━━━━━ Text block
8. Focus
Record: Focus
Artist: Stan Getz
Released: Verve Records, 1962
I hadn't heard this record before this morning, and even though I'm only on my second listen as I write this, I have to admit that it's already one of my favorite albums for a handful of reasons.
First, it's absolutely beautiful. Stan Getz's tenor saxophone is melodic and sonorous as it pours into every nook and cranny of Eddie Sauter's composition, layering atop the delicate strings of the arrangement and lingering in empty spaces before quietly fading away. It's soothing and hypnotic at times, like on "I Remember When," the opening track on side two, but there's also the pulsating frenzy of "I'm Late, I'm Late" on side one. There's a song here for every mood.
It only took me a few minutes to realize why this was one of my father's favorites. His jazz collection leans heavily towards the big band era, but that's not this. This isn't one horn player fronting a band, this is Stan Getz front and center, with each composition highlighting his tenor sax and giving him room to dance. There are any number of records like that, but what makes this one unique, what must've appealed so much to my father, was the merging of his two musical loves, classical music and jazz. As Getz explained while describing the songs Eddie Sauter wrote, "...more than anything, they show quite clearly that the legitimacy of the past 300 years and the soul of our modern times can be put together and be beautiful."* Indeed.
There are more than a hundred classical records in my father's collection and notebooks filled with musings on the masters. He no doubt appreciated what Getz and Sauter were doing, blending his two loves into something new.
"What I wanted to do," explained Sauter, "was write like a string quartet with space to move things." Incredibly, all Sauter did was write for the strings; he left Getz on his own with the idea that he'd simply improvise over the written material. Obviously it's Getz's improvisation that elevates this record from a good idea to something closer to genius.
━━━━━━━━━━
━━━━━ Extracted information
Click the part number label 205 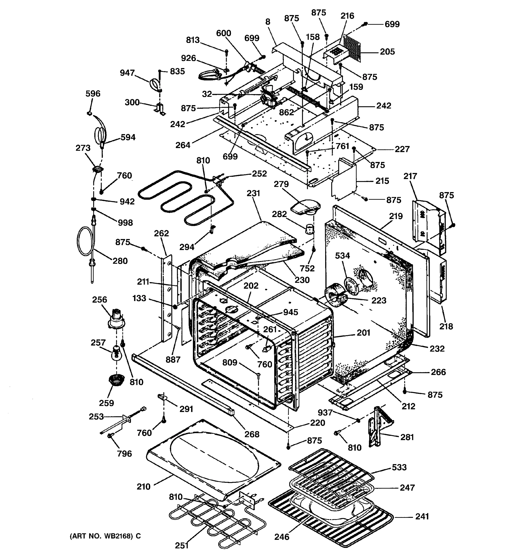387,52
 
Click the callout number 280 120,261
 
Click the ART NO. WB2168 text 105,536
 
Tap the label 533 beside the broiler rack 399,467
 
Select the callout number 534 342,256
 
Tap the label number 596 93,93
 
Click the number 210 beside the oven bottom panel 144,487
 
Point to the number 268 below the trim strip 252,434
━━━━━━━━━━
## [Job A]
From the header lines of the Stan Getz album review, list every field label together with its value.
## [Job B]
Rewrite every line of the records from the one containing "Click the callout number 280 120,261" down through the last line of the records, requests included. Multiply each coordinate in the answers by 0.65 and round to whole numbers, with halves rounded up.

## [Task answer A]
Record: Focus
Artist: Stan Getz
Released: Verve Records, 1962

## [Task answer B]
Click the callout number 280 78,170
 
Click the ART NO. WB2168 text 68,348
 
Tap the label 533 beside the broiler rack 259,304
 
Select the callout number 534 222,166
 
Tap the label number 596 60,60
 
Click the number 210 beside the oven bottom panel 94,317
 
Point to the number 268 below the trim strip 164,282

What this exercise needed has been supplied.